The only thing to report is how many lines of the data contain the word "Image".

■ **Information supplied**:
+ + + +

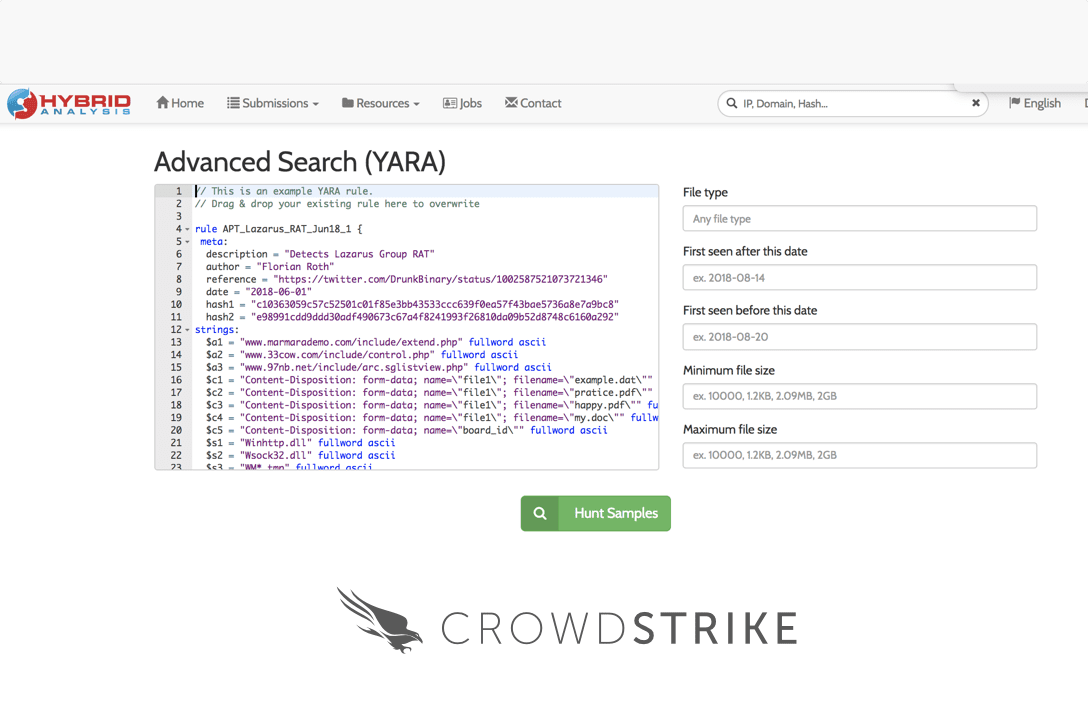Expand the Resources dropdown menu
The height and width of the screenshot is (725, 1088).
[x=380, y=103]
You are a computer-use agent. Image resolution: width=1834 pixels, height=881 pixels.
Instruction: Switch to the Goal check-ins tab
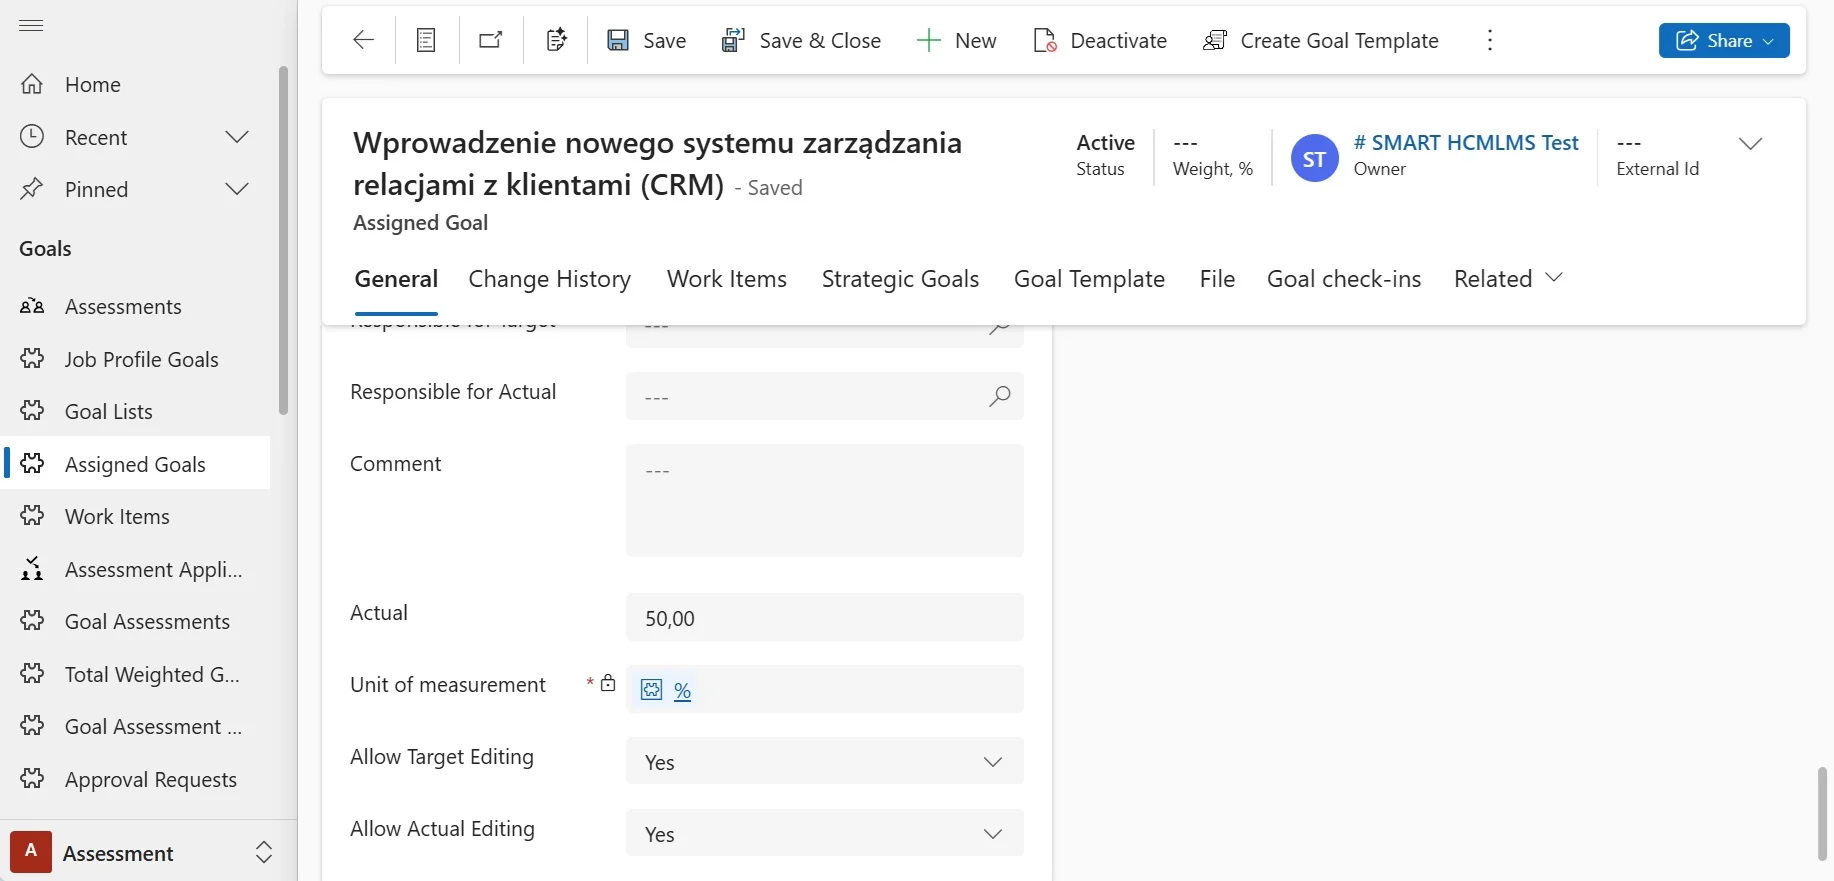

+ + + +

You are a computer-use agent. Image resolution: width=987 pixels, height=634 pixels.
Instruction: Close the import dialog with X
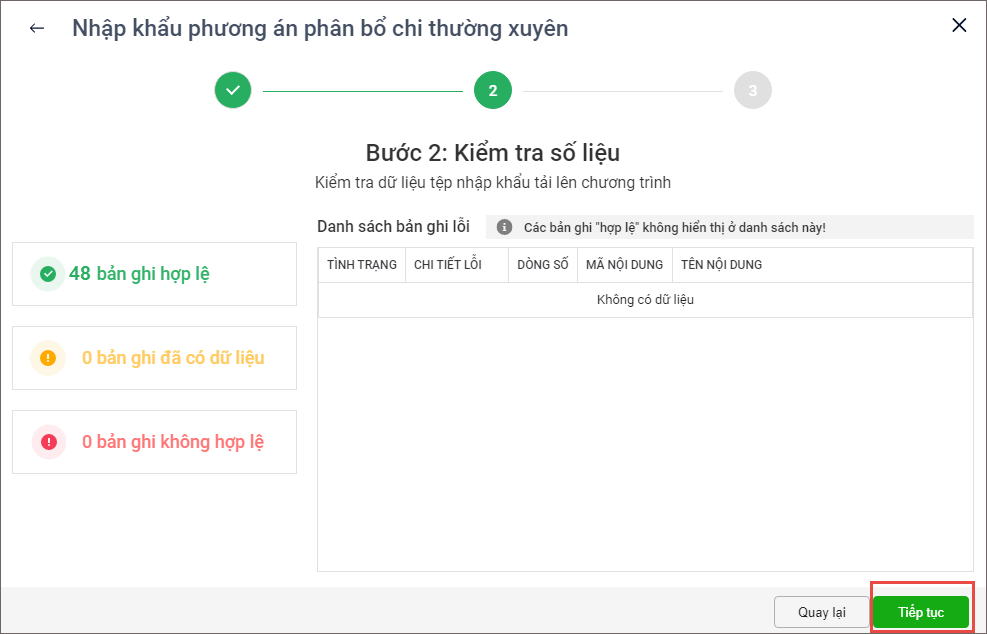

+ + + +

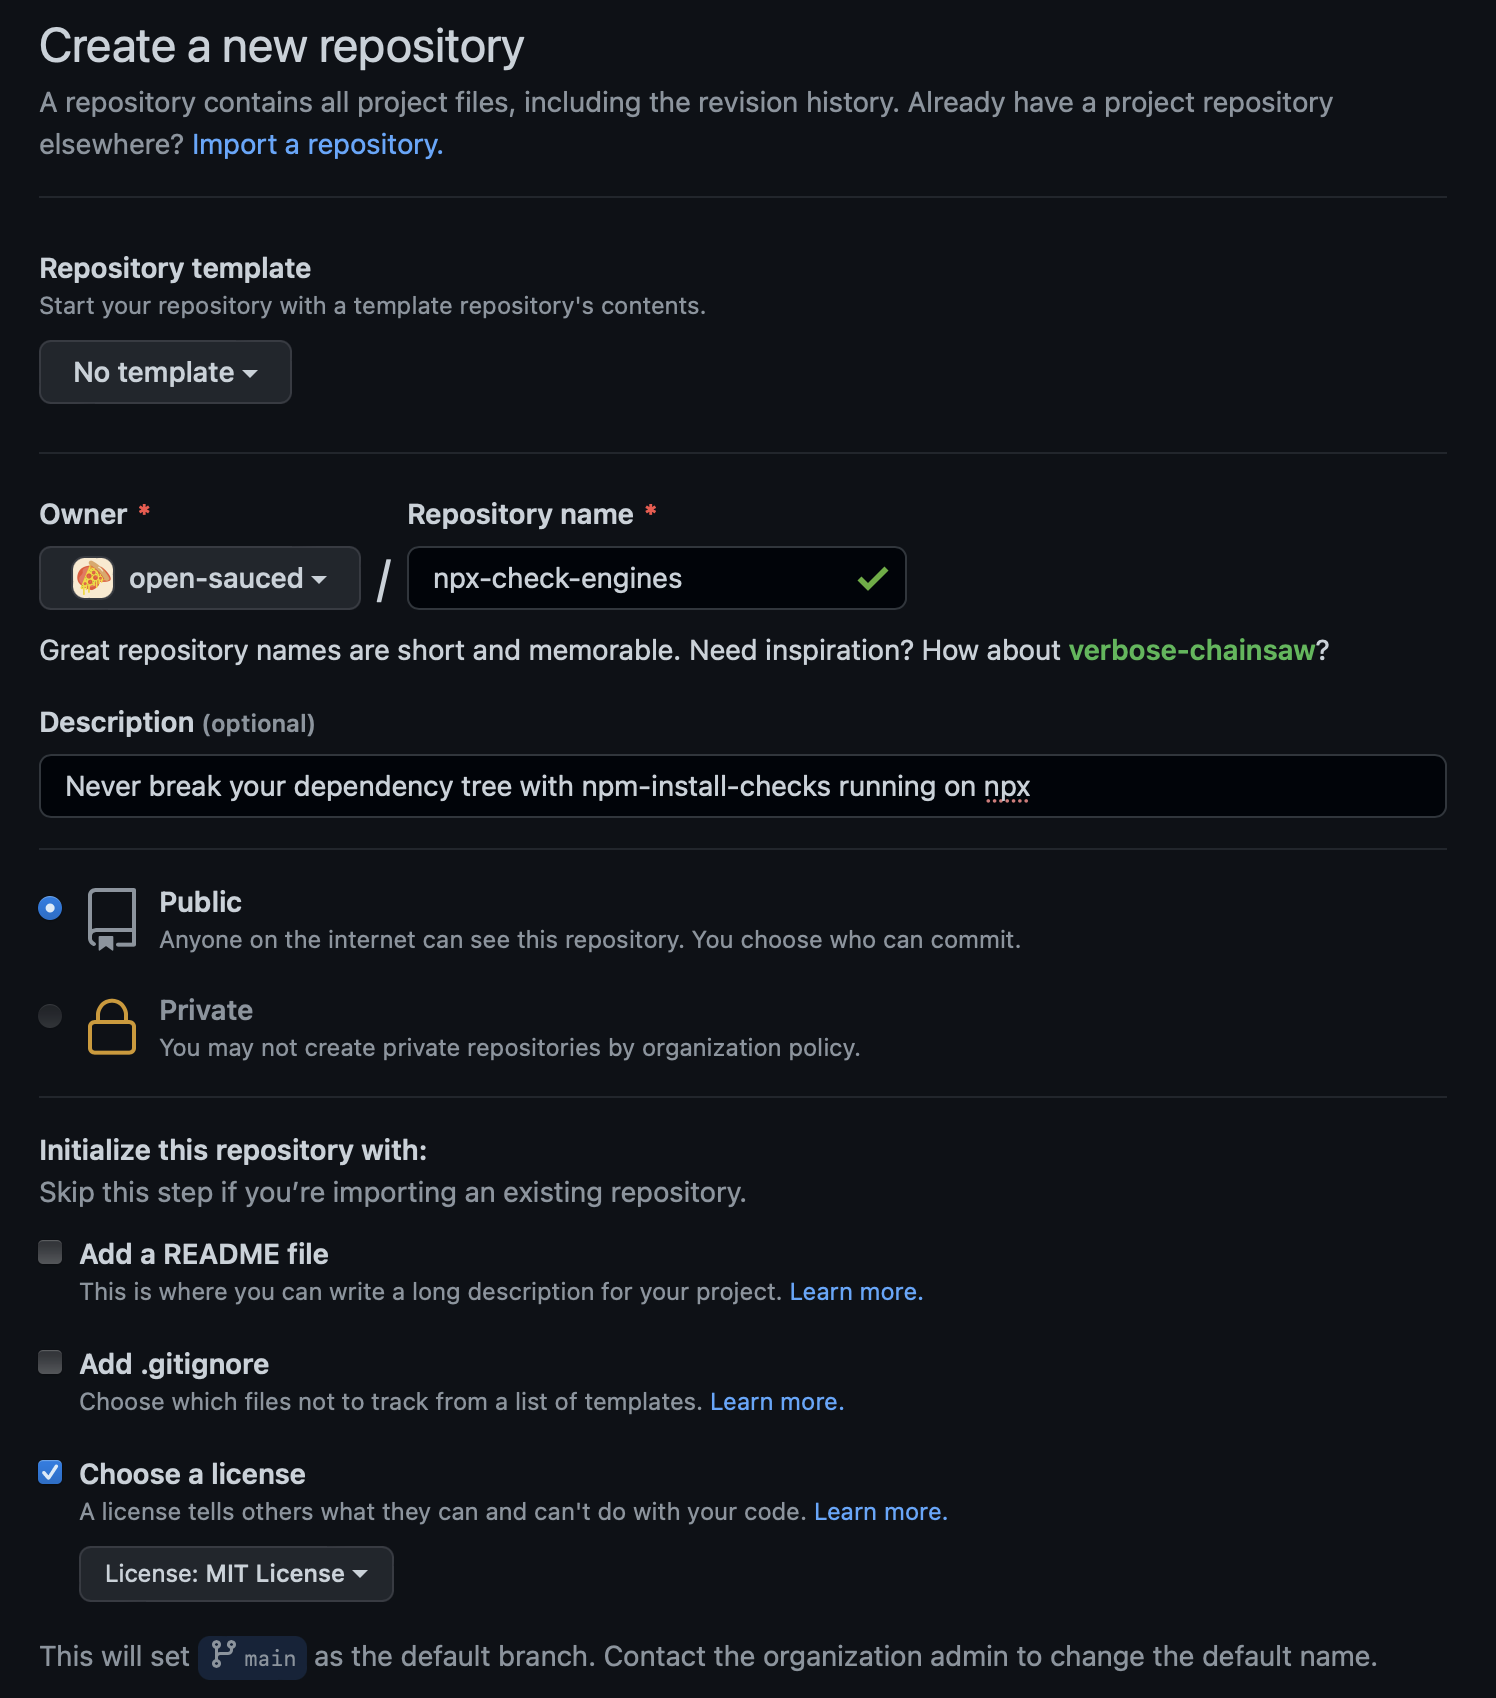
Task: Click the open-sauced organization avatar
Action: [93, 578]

+ + + +

■ **Exercise result**: 2